Dans la rubrique où nous levons le voile sur l'intimité de Jung, impossible de ne pas aborder la tour de Bollingen, cette construction extérieure accompagnant une certaine construction intérieure, comme l'a magistralement démontré Michel Cazenave...
A l'extérieur de la tour, dans le jardin, placée devant le lac, se tient la pierre cubique. Jung entama la taille pour ces 75 ans :
« En 1950, j’ai élevé une sorte de monument de pierre à ce que la tour représente pour moi … La pierre se trouve en dehors de la tour, dont elle est comme une explication. » (Jung, Ma vie, p269)
Trois faces de la pierre sont gravées en grec et en latin, de citations et de pensées de Jung, dont il dira : « Ces paroles me vinrent à l’esprit l’une après l’autre, tandis que je travaillais sur cette pierre» (ibid, p271).

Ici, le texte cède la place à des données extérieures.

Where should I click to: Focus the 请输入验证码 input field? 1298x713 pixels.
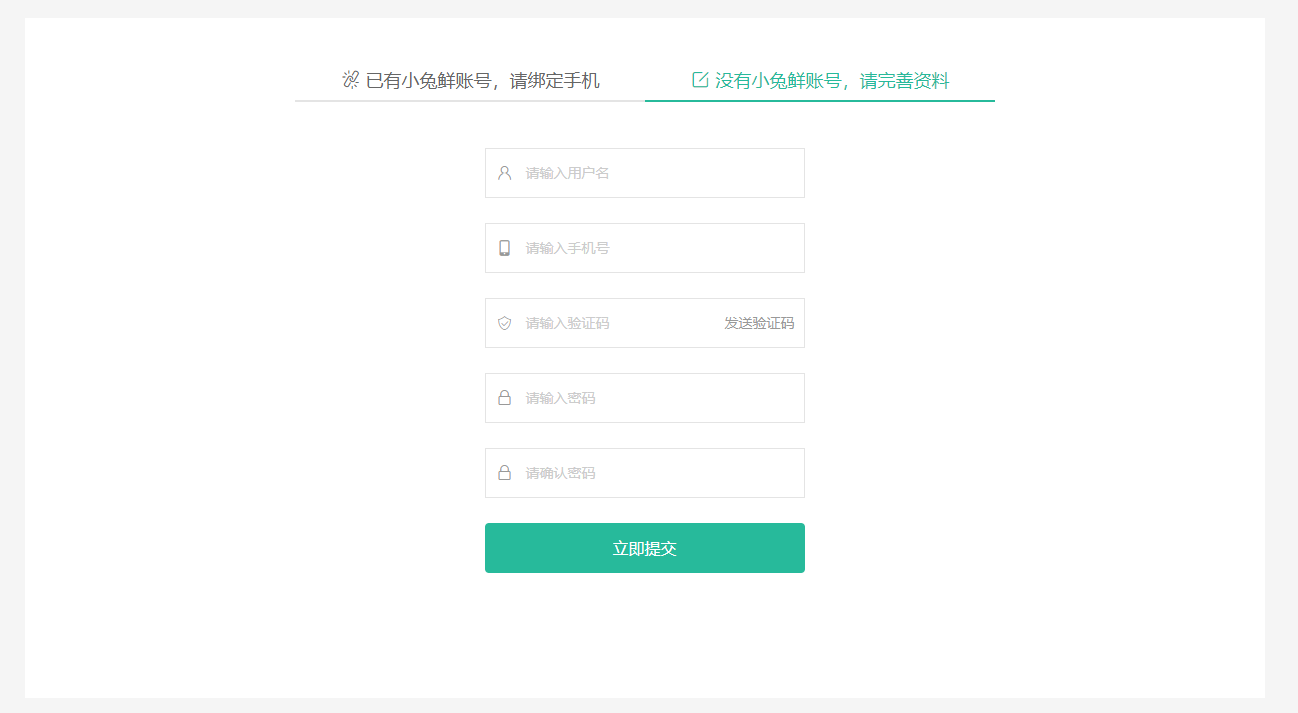click(615, 323)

Sur la première face, il reprend la dédicace en latin du Rosaire des Philosophes, texte alchimique : « Ici se trouve la pierre ordinaire mais, quant au prix, pas chère. Les ignorants la méprisent, d’autant plus les savants l’admirent. »
Sur la seconde face, Jung est figuré sous les traits de Télésphore, un nain portant une lanterne et vêtu d’une pèlerine à capuchon, entouré d’une inscription en grec :
« Le temps est un enfant qui joue comme un gamin penché sur un jeu de table, le royaume de l’enfant. C’est Télésphore qui vague à travers les régions obscures du cosmos et qui, pareil à une étoile, resplendit des profondeurs. Il montre le chemin vers les portes du soleil et vers le pays des rêves. »

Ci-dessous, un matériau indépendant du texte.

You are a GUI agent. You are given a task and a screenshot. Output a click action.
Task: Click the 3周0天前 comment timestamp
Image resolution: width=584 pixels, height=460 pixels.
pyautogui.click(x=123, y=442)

Sur la troisième face, un texte en latin attribuée au Rosaire des philosophes :
« Je suis un orphelin, seul. Pourtant on me trouve partout. Je suis un, indivisible, mais opposé à moi. Je suis à la fois jeune homme et vieillard. Je n’ai connu ni père ni mère. Parce qu’on doit me tirer de la profondeur, comme un poisson. Ou parce que je tombe du ciel comme une pierre blanche. Je vague à travers les bois et les montagnes, mais je suis caché dans l’intime de l’homme. Je suis mortel pour tout le monde. Pourtant la mutation des temps ne m’effleure pas. »
D'autres sculptures, annotées ou non, habitent le jardin et nous aurons l'occasion d'y revenir.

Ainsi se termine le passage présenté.